[Opening Available records section]

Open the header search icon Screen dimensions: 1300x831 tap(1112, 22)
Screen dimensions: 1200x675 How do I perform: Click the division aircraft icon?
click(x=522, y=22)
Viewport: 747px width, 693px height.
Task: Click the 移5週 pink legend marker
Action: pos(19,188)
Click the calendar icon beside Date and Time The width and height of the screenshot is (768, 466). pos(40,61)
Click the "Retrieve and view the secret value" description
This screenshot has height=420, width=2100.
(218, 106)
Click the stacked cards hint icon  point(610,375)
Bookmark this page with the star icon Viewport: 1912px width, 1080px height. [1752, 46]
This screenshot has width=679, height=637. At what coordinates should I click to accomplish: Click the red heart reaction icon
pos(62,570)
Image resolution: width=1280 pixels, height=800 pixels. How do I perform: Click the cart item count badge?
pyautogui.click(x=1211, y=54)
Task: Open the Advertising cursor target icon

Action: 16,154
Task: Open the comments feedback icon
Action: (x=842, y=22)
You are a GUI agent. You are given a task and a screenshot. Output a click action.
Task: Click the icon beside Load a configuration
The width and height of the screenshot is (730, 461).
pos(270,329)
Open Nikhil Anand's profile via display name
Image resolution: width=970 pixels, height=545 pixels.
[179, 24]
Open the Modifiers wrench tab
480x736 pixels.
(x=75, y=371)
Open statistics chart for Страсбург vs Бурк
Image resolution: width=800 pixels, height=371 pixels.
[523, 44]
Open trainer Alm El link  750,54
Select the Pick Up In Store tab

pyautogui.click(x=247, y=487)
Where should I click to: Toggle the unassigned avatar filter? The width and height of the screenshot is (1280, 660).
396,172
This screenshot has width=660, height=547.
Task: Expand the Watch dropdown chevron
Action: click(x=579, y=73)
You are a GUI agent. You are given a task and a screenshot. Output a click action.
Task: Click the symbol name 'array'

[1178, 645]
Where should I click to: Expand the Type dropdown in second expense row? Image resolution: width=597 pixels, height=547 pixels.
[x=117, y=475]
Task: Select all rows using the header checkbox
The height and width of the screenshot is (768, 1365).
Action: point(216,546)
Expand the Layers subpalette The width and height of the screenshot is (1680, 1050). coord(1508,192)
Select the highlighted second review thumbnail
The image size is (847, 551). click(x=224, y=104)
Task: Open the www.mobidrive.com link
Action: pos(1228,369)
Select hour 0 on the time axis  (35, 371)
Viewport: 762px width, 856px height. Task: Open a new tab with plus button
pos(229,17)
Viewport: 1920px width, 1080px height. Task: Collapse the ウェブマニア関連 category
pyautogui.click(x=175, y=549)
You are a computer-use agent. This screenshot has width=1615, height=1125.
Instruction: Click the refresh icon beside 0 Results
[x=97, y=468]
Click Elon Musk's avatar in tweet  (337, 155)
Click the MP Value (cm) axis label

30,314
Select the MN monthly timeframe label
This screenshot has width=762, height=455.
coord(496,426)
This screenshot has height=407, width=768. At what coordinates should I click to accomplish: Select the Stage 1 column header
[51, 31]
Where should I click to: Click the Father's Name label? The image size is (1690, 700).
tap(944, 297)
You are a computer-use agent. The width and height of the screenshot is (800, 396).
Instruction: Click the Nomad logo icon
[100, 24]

[Closing Available records section]

§ **Exercise**: Reproduce the entries above exactly.

§ **Completed task**:
Open the header search icon Screen dimensions: 1300x831 tap(1112, 22)
Screen dimensions: 1200x675 How do I perform: Click the division aircraft icon?
click(x=522, y=22)
Viewport: 747px width, 693px height.
Task: Click the 移5週 pink legend marker
Action: pos(19,188)
Click the calendar icon beside Date and Time The width and height of the screenshot is (768, 466). pos(40,61)
Click the "Retrieve and view the secret value" description
This screenshot has height=420, width=2100.
(218, 106)
Click the stacked cards hint icon  point(610,375)
Bookmark this page with the star icon Viewport: 1912px width, 1080px height. [1752, 46]
This screenshot has width=679, height=637. At what coordinates should I click to accomplish: Click the red heart reaction icon
pos(62,570)
Image resolution: width=1280 pixels, height=800 pixels. How do I perform: Click the cart item count badge?
pyautogui.click(x=1211, y=54)
Task: Open the Advertising cursor target icon

Action: 16,154
Task: Open the comments feedback icon
Action: (x=842, y=22)
You are a GUI agent. You are given a task and a screenshot. Output a click action.
Task: Click the icon beside Load a configuration
The width and height of the screenshot is (730, 461).
pos(270,329)
Open Nikhil Anand's profile via display name
Image resolution: width=970 pixels, height=545 pixels.
[179, 24]
Open the Modifiers wrench tab
480x736 pixels.
(x=75, y=371)
Open statistics chart for Страсбург vs Бурк
Image resolution: width=800 pixels, height=371 pixels.
[523, 44]
Open trainer Alm El link  750,54
Select the Pick Up In Store tab

pyautogui.click(x=247, y=487)
Where should I click to: Toggle the unassigned avatar filter? The width and height of the screenshot is (1280, 660).
396,172
This screenshot has width=660, height=547.
Task: Expand the Watch dropdown chevron
Action: click(x=579, y=73)
You are a GUI agent. You are given a task and a screenshot. Output a click action.
Task: Click the symbol name 'array'

[1178, 645]
Where should I click to: Expand the Type dropdown in second expense row? Image resolution: width=597 pixels, height=547 pixels.
[x=117, y=475]
Task: Select all rows using the header checkbox
The height and width of the screenshot is (768, 1365).
Action: point(216,546)
Expand the Layers subpalette The width and height of the screenshot is (1680, 1050). coord(1508,192)
Select the highlighted second review thumbnail
The image size is (847, 551). click(x=224, y=104)
Task: Open the www.mobidrive.com link
Action: pos(1228,369)
Select hour 0 on the time axis  (35, 371)
Viewport: 762px width, 856px height. Task: Open a new tab with plus button
pos(229,17)
Viewport: 1920px width, 1080px height. Task: Collapse the ウェブマニア関連 category
pyautogui.click(x=175, y=549)
You are a computer-use agent. This screenshot has width=1615, height=1125.
Instruction: Click the refresh icon beside 0 Results
[x=97, y=468]
Click Elon Musk's avatar in tweet  (337, 155)
Click the MP Value (cm) axis label

30,314
Select the MN monthly timeframe label
This screenshot has width=762, height=455.
coord(496,426)
This screenshot has height=407, width=768. At what coordinates should I click to accomplish: Select the Stage 1 column header
[51, 31]
Where should I click to: Click the Father's Name label? The image size is (1690, 700).
tap(944, 297)
You are a computer-use agent. The width and height of the screenshot is (800, 396).
Instruction: Click the Nomad logo icon
[100, 24]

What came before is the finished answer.